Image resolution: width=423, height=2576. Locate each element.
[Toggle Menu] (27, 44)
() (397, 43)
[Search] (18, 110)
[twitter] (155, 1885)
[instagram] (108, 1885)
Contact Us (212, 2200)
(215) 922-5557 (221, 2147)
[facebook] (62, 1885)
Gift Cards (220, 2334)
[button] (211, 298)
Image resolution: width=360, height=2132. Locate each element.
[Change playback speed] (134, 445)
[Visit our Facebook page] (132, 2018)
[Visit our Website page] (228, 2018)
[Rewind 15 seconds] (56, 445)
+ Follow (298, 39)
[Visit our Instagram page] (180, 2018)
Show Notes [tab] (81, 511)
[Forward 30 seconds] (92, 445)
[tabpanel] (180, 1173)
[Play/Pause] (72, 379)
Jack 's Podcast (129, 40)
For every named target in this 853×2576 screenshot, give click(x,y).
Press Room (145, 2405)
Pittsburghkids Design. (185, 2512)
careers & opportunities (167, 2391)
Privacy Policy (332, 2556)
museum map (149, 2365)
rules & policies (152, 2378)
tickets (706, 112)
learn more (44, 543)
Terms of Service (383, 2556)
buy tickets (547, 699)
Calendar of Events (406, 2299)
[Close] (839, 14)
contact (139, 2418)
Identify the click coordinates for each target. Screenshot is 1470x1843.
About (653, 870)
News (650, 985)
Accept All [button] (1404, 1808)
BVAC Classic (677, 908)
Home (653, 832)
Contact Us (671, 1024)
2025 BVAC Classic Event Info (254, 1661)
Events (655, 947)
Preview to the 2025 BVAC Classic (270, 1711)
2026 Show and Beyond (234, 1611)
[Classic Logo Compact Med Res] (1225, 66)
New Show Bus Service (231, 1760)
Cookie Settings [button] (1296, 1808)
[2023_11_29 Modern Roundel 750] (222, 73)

**Problem details**
Reproduce exactly the lines from the beginning of the entries above up to and including the line that contains "buy tickets (547, 699)".

**Solution**
Image resolution: width=423, height=2576. Locate each element.
[Toggle Menu] (27, 44)
() (397, 43)
[Search] (18, 110)
[twitter] (155, 1885)
[instagram] (108, 1885)
Contact Us (212, 2200)
(215) 922-5557 (221, 2147)
[facebook] (62, 1885)
Gift Cards (220, 2334)
[button] (211, 298)
Image resolution: width=360, height=2132. Locate each element.
[Change playback speed] (134, 445)
[Visit our Facebook page] (132, 2018)
[Visit our Website page] (228, 2018)
[Rewind 15 seconds] (56, 445)
+ Follow (298, 39)
[Visit our Instagram page] (180, 2018)
Show Notes [tab] (81, 511)
[Forward 30 seconds] (92, 445)
[tabpanel] (180, 1173)
[Play/Pause] (72, 379)
Jack 's Podcast (129, 40)
For every named target in this 853×2576 screenshot, give click(x,y).
Press Room (145, 2405)
Pittsburghkids Design. (185, 2512)
careers & opportunities (167, 2391)
Privacy Policy (332, 2556)
museum map (149, 2365)
rules & policies (152, 2378)
tickets (706, 112)
learn more (44, 543)
Terms of Service (383, 2556)
buy tickets (547, 699)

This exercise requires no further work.